***** DATA EXTRACT *****

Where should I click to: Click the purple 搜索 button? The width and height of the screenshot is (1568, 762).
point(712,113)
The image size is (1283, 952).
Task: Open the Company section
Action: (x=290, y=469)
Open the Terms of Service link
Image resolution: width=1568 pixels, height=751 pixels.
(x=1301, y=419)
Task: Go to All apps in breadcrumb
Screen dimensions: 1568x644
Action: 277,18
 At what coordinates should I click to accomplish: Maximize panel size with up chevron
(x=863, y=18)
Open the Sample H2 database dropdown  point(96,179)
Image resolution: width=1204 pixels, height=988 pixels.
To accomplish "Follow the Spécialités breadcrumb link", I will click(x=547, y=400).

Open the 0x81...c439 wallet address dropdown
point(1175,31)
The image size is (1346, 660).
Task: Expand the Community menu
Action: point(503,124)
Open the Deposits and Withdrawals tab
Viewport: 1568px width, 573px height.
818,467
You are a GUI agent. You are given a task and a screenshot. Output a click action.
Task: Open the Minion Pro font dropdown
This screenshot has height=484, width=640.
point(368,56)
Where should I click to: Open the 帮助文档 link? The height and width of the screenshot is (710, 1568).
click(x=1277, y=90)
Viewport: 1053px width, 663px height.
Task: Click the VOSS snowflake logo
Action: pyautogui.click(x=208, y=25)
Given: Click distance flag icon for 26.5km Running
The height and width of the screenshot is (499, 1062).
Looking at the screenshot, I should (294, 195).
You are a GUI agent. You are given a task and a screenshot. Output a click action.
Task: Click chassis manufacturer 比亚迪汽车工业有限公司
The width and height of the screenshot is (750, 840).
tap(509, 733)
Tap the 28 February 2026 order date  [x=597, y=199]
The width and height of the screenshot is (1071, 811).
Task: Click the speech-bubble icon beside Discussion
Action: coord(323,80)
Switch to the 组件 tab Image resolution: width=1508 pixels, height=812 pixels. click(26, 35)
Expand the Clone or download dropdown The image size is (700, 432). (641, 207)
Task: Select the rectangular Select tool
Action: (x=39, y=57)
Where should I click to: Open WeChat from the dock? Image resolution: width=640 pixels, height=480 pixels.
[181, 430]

*****

Would you give the entries back word for word?

Where should I click to: Click the purple 搜索 button? The width and height of the screenshot is (1568, 762).
point(712,113)
The image size is (1283, 952).
Task: Open the Company section
Action: (x=290, y=469)
Open the Terms of Service link
Image resolution: width=1568 pixels, height=751 pixels.
(x=1301, y=419)
Task: Go to All apps in breadcrumb
Screen dimensions: 1568x644
Action: 277,18
 At what coordinates should I click to accomplish: Maximize panel size with up chevron
(x=863, y=18)
Open the Sample H2 database dropdown  point(96,179)
Image resolution: width=1204 pixels, height=988 pixels.
To accomplish "Follow the Spécialités breadcrumb link", I will click(x=547, y=400).

Open the 0x81...c439 wallet address dropdown
point(1175,31)
The image size is (1346, 660).
Task: Expand the Community menu
Action: point(503,124)
Open the Deposits and Withdrawals tab
Viewport: 1568px width, 573px height.
818,467
You are a GUI agent. You are given a task and a screenshot. Output a click action.
Task: Open the Minion Pro font dropdown
This screenshot has height=484, width=640.
point(368,56)
Where should I click to: Open the 帮助文档 link? The height and width of the screenshot is (710, 1568).
click(x=1277, y=90)
Viewport: 1053px width, 663px height.
Task: Click the VOSS snowflake logo
Action: pyautogui.click(x=208, y=25)
Given: Click distance flag icon for 26.5km Running
The height and width of the screenshot is (499, 1062).
Looking at the screenshot, I should (294, 195).
You are a GUI agent. You are given a task and a screenshot. Output a click action.
Task: Click chassis manufacturer 比亚迪汽车工业有限公司
The width and height of the screenshot is (750, 840).
tap(509, 733)
Tap the 28 February 2026 order date  [x=597, y=199]
The width and height of the screenshot is (1071, 811).
Task: Click the speech-bubble icon beside Discussion
Action: coord(323,80)
Switch to the 组件 tab Image resolution: width=1508 pixels, height=812 pixels. click(26, 35)
Expand the Clone or download dropdown The image size is (700, 432). (641, 207)
Task: Select the rectangular Select tool
Action: (x=39, y=57)
Where should I click to: Open WeChat from the dock? Image resolution: width=640 pixels, height=480 pixels.
[181, 430]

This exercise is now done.